The FCA stand also featured the smallest of the Abarths: the 500

Despite its rather small stand, Bugatti took Retromobile by storm, showing a pre-war 35, a modern engine and a 1991 EB110. This latter exhibit was a real surprise as it marks the very first time that the firm (since 1998 part of Volkswagen Group) has drawn attention to its links with the “Artioli” period (1987–1995).

Lamborghini, represented by its Polo Storico department, displayed a 1972 Miura SV (chassis #3673), fresh from a 3600-hour restoration, “delivering” it during the event itself to its owner, Mr Jean Todt (current FIA President and, until quite recently, Ferrari “Gestione Sportiva” director). Before a packed room, Lamborghini CEO Stefano Domenicali handed the key to a clearly delighted Todt. The Lamborghini stand also featured a Canadian-owned 1966 400 GT (chassis #0592), which is currently under restoration.

FIA President Jean Todt received from Lamborghini CEO, Stefano Domenicali, his perfectly restored Miura. A job done by Lamborghini Polo Storico.

Bentley, also celebrating its 100th birthday, showed the oldest surviving car manufactured by the firm, which is usually kept safely tucked away in its Crewe factory museum.
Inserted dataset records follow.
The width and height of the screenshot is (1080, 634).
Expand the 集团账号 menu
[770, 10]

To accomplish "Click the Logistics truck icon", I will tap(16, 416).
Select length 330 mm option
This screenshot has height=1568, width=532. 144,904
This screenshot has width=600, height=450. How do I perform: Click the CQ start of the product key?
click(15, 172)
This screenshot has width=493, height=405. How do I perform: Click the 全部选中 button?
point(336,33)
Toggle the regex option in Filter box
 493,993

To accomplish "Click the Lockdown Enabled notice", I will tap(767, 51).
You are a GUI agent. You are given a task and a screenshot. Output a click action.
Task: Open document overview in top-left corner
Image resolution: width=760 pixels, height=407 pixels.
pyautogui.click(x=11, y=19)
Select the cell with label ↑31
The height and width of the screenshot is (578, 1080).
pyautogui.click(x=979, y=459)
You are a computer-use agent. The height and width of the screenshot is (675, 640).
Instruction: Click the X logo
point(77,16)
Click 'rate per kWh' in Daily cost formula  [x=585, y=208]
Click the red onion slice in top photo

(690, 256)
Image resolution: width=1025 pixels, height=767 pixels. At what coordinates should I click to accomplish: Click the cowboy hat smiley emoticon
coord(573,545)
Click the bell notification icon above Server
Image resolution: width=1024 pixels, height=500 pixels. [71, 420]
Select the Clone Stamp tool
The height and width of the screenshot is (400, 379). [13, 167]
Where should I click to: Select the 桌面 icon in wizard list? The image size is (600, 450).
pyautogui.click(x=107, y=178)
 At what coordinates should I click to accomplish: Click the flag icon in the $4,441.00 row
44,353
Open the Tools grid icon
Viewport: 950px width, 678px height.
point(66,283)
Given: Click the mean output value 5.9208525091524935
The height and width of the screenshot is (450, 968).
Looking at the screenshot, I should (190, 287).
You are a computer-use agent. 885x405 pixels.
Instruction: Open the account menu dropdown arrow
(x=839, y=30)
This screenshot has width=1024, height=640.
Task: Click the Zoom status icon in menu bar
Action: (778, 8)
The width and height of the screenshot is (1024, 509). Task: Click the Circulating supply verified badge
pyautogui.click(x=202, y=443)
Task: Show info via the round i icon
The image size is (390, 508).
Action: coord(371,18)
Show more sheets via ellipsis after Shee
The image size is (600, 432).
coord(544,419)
It is EXP (i.e. experimental) chassis #2, built in 1919 and used to develop what, in 1921, would be launched as the Bentley 3 liter.

Renault, like Citroen, was present with a large exhibition space that in this case also made room — an original idea — for cars not currently part of the collectors’ world.

Finally, BMW brought along a 507, enhanced by the wooden runabout parked behind it, which was built, in the 1950s, using 507 engines: a very unusual and refined display.

The refined BMW stand with the 507 and the motorboat with the same engine as in the car

When big is not enough

The show’s most photographed “car” was probably the one that was, by far, also its biggest, and it is certainly not the kind of vehicle that immediately springs to mind when you think of a classic car. Ever since the 1930s discovery of oil reserves in the desert, men have needed special tools and machines to allow them to work in this most challenging of environments. And this need led to the creation of some incredible machines.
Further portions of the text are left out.